-- TASK ITEM --
Please return the data word for word and leave out any picture it contains.

(Collected data entries)
******

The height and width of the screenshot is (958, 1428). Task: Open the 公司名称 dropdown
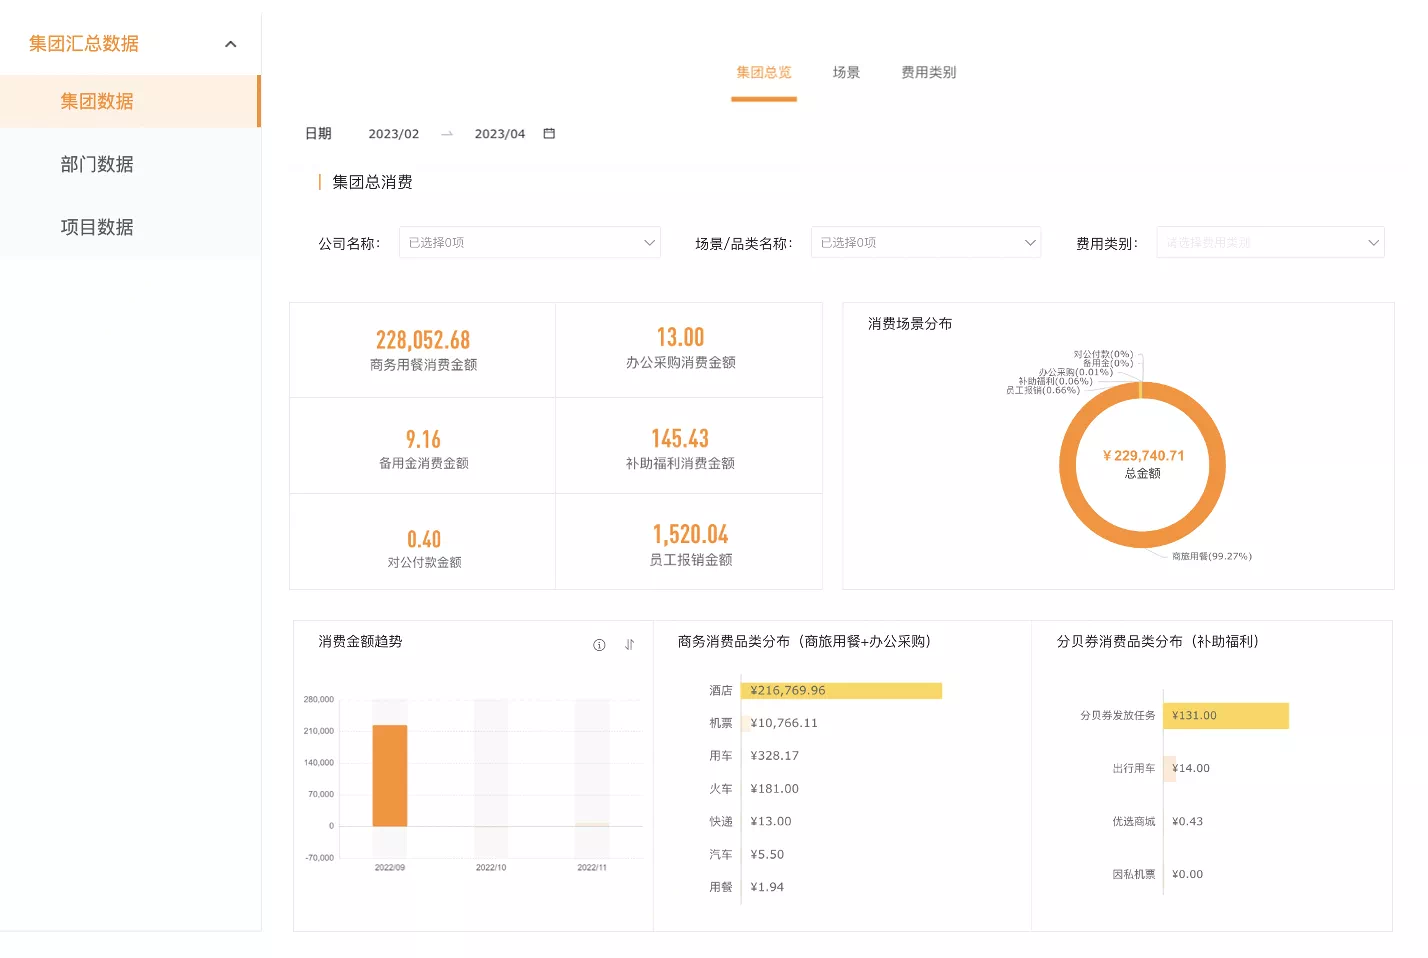(529, 243)
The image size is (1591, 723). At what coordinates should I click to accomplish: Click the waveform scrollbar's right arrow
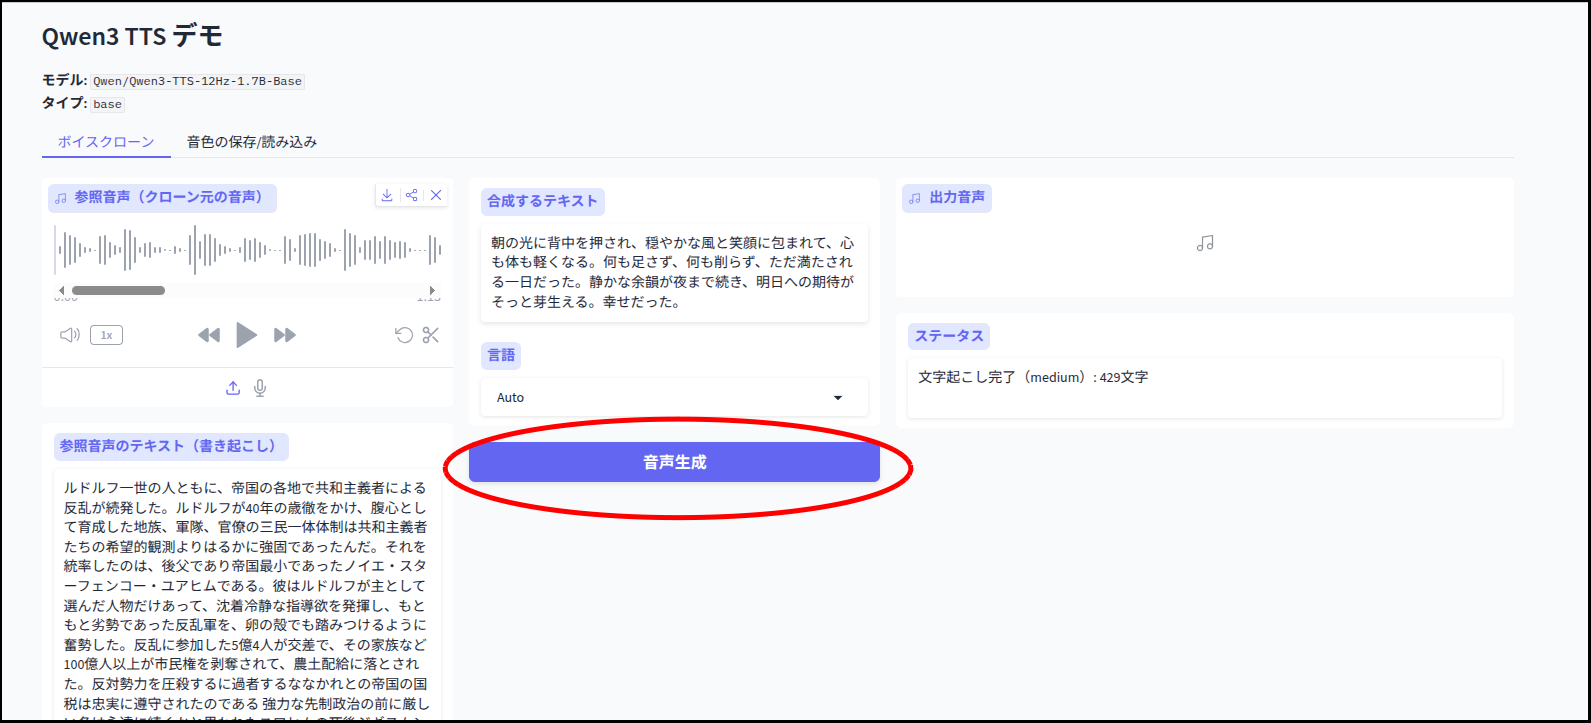pyautogui.click(x=433, y=290)
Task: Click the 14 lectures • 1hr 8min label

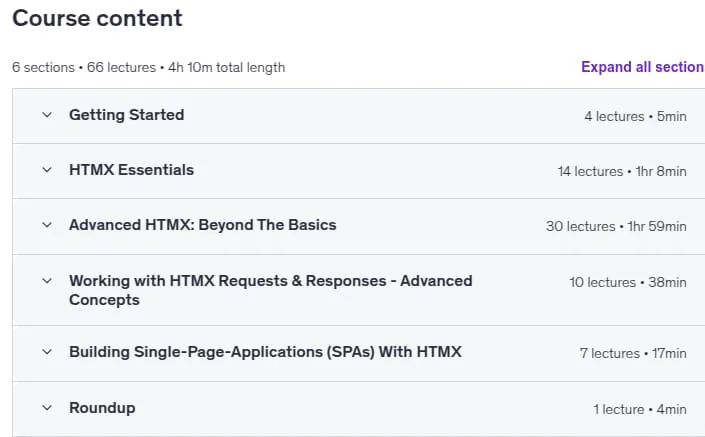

******

-- RESULT BELOW --
The height and width of the screenshot is (958, 1428). Task: Open the 公司名称 dropdown
(529, 243)
The image size is (1591, 723). At what coordinates should I click to accomplish: Click the waveform scrollbar's right arrow
pyautogui.click(x=433, y=290)
Task: Click the 14 lectures • 1hr 8min label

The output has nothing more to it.